Segundo relatório publicado pela empresa de cibersegurança Kaspersky, um novo malware focado no roubo de dados de acesso bancário está em atividade. Apelidado de Coyote, a nova ameaça usa métodos sofisticados para burlar esquemas de segurança e fez grande parte das suas vítimas em solo brasileiro.
Apesar da sofisticação da ferramenta, o Coyote usa uma forma de infecção amplamente conhecida: trojan – o cavalo de Tróia. O malware acompanha uma aplicação “normal” e pode se infiltrar durante o processo de atualização da aplicação.
Ao ser ativado de forma inocente pelo usuário, esse updater camufla um pacote malicioso dentro do sistema alvo em meio a bibliotecas legítimas.
A partir de então, o Coyote começa a monitorar as atividades da vítima esperando o momento exato de atacar. Através de canais SSL, então, se comunica com o servidor dos criminosos a partir de mensagens criptografadas, compartilhando os dados coletados dos sites de banco – incluindo capturas de tela.

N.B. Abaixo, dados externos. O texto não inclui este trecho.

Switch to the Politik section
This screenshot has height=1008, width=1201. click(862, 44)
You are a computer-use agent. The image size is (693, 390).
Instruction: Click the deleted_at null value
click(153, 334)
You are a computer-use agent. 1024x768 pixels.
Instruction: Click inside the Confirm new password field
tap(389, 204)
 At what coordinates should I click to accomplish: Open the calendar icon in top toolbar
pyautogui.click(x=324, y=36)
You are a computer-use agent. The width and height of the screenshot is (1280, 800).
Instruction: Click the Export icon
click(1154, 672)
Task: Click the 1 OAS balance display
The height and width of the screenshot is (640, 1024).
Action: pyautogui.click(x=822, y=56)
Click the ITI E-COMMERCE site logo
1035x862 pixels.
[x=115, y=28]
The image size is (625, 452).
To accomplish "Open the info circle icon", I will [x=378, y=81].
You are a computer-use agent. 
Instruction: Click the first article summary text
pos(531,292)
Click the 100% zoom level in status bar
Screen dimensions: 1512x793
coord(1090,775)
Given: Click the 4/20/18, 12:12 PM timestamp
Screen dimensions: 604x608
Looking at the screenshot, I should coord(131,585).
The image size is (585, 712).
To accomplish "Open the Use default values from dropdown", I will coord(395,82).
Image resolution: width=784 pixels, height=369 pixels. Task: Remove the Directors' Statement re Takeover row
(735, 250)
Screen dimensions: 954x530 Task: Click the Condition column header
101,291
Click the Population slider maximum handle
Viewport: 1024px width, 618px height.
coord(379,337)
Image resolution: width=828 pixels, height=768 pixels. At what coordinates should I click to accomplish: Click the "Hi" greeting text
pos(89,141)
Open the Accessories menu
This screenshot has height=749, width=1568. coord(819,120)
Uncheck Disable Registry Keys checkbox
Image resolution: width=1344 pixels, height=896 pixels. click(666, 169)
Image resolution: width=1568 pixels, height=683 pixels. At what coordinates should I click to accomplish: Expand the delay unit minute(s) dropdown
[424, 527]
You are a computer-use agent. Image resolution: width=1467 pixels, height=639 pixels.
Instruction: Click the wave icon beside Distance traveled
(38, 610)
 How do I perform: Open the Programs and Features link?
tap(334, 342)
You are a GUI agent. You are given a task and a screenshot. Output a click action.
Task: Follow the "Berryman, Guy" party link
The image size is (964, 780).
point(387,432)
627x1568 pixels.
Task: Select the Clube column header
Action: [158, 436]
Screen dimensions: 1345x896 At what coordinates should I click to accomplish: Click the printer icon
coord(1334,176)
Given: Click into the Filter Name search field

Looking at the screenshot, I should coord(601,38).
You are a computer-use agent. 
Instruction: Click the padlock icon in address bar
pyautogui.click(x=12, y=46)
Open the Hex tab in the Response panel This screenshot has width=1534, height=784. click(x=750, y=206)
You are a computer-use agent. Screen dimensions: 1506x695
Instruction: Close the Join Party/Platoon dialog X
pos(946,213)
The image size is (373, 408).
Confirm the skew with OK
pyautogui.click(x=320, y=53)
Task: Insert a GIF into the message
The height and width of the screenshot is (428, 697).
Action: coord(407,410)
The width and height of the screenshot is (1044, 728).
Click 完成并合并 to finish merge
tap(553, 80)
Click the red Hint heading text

A sofisticação da nova ameaça se dá pela forma de infecção. Ao invés de usar instaladores MSI, como acontece normalmente em malwares, o Coyote opta por uma forma relativamente nova de instalar e atualizar aplicações no Windows: o Squirrel (“esquilo”).
E daí que surge o apelido, já que os Coiotes costumam ser predadores de esquilos na natureza.
Com isso, a ameaça consegue passar por fora dos radares de sistemas desatualizados, e começa a buscar por detalhes de logins, senhas e chaves de acesso das instituições bancárias usadas pelo usuário.
No Brasil
O Coyote visa especificamente usuários de mais de 60 instituições bancárias, sendo a maioria do Brasil. Ainda segundo os dados coletados pelo Kasperksy, 90% das infecções do novo malware aconteceram em solo brasileiro e os produtos da empresa detectaram a ameaça como “HEUR:Trojan-Banker.MSIL.Coyote.gen”.
Até o momento não há maiores informações sobre quem desenvolveu a ferramenta ou quantas pessoas já foram vítimas.